Task instructions: Using the data beneath this instruction, retype only the lines from the one that contains "Cupertino (75, 1507)" down to the one that contains "East Palo Alto (82, 1544)", both included, exactly as they appear.

+++ Material for this task

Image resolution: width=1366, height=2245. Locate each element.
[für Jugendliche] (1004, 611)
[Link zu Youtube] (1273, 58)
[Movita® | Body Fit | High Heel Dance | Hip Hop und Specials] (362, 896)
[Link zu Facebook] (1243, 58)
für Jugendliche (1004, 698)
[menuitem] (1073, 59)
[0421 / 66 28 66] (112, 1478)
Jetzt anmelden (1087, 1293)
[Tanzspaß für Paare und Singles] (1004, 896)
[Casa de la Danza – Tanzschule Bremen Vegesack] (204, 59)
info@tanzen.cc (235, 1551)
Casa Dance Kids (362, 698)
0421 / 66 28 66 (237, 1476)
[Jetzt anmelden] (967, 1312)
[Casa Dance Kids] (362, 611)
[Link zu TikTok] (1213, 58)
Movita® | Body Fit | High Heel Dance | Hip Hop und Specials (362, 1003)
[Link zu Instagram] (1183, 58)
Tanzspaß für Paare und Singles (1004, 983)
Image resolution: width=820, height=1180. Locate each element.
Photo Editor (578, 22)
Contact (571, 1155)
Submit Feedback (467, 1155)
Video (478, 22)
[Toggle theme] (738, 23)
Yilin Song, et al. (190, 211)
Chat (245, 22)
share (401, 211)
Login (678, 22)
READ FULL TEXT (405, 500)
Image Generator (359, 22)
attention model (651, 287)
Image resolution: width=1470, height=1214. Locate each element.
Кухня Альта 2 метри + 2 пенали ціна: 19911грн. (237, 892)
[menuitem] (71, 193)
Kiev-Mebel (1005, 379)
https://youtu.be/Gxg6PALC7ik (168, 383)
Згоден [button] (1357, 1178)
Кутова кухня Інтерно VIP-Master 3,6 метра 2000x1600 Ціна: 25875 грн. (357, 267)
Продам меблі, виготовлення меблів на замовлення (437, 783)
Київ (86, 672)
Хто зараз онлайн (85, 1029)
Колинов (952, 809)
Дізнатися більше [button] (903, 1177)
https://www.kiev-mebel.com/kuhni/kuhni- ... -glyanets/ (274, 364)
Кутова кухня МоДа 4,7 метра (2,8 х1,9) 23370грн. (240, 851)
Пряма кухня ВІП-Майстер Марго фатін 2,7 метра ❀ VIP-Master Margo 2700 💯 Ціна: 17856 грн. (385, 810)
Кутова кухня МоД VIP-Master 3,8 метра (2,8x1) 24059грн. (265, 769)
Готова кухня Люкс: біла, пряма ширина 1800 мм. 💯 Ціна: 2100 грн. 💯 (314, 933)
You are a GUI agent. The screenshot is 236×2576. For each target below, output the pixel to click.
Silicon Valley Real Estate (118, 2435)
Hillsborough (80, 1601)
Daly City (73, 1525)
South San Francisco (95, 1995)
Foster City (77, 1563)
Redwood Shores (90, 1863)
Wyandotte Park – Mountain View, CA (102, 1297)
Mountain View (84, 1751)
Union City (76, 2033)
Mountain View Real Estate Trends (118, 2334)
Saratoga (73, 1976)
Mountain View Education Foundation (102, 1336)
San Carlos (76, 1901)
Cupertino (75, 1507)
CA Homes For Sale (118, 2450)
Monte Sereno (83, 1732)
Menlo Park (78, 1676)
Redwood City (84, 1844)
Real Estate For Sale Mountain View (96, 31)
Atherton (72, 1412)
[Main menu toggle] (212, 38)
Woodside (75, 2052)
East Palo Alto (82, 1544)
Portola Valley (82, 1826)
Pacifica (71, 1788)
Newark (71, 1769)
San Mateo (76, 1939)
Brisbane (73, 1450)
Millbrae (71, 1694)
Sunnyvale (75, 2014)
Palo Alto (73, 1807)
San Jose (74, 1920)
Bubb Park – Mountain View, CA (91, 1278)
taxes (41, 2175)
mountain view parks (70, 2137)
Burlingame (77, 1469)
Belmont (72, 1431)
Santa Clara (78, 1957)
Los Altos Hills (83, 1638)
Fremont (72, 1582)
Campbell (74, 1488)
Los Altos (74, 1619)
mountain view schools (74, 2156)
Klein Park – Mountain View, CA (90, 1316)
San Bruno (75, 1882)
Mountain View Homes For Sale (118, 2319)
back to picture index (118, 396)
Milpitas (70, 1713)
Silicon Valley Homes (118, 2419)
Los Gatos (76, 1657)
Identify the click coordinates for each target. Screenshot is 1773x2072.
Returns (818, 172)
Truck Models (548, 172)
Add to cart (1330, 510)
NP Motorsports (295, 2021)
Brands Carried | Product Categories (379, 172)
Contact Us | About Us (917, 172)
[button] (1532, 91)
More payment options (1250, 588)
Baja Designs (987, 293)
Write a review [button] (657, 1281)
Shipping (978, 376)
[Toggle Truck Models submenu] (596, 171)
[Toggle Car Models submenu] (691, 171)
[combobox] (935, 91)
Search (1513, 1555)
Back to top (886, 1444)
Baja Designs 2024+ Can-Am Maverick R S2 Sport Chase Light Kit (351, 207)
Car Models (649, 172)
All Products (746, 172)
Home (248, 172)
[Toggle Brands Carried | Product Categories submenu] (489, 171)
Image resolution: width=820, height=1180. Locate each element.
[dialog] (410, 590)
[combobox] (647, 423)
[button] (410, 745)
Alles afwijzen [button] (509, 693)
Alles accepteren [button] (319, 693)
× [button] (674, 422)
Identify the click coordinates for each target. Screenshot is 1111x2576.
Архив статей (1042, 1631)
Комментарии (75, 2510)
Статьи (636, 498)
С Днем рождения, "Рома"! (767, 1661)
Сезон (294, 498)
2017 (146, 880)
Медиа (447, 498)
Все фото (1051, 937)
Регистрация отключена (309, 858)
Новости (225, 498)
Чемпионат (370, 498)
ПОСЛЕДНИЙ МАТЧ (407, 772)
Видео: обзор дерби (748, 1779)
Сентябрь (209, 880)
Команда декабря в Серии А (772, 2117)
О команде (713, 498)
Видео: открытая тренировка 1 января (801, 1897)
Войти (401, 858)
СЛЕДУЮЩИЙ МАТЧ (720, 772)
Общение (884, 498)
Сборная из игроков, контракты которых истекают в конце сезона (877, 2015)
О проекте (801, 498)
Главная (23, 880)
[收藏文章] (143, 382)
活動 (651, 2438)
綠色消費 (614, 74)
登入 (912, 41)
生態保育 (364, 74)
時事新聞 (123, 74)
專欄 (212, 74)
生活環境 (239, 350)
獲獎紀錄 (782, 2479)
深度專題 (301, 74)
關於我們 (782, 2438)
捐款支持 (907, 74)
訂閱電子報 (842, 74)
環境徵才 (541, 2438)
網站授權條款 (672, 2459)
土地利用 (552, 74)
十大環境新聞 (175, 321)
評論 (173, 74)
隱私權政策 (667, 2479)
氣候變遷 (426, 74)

++++++

Written reply:
Cupertino (75, 1507)
CA Homes For Sale (118, 2450)
Monte Sereno (83, 1732)
Menlo Park (78, 1676)
Redwood City (84, 1844)
Real Estate For Sale Mountain View (96, 31)
Atherton (72, 1412)
[Main menu toggle] (212, 38)
Woodside (75, 2052)
East Palo Alto (82, 1544)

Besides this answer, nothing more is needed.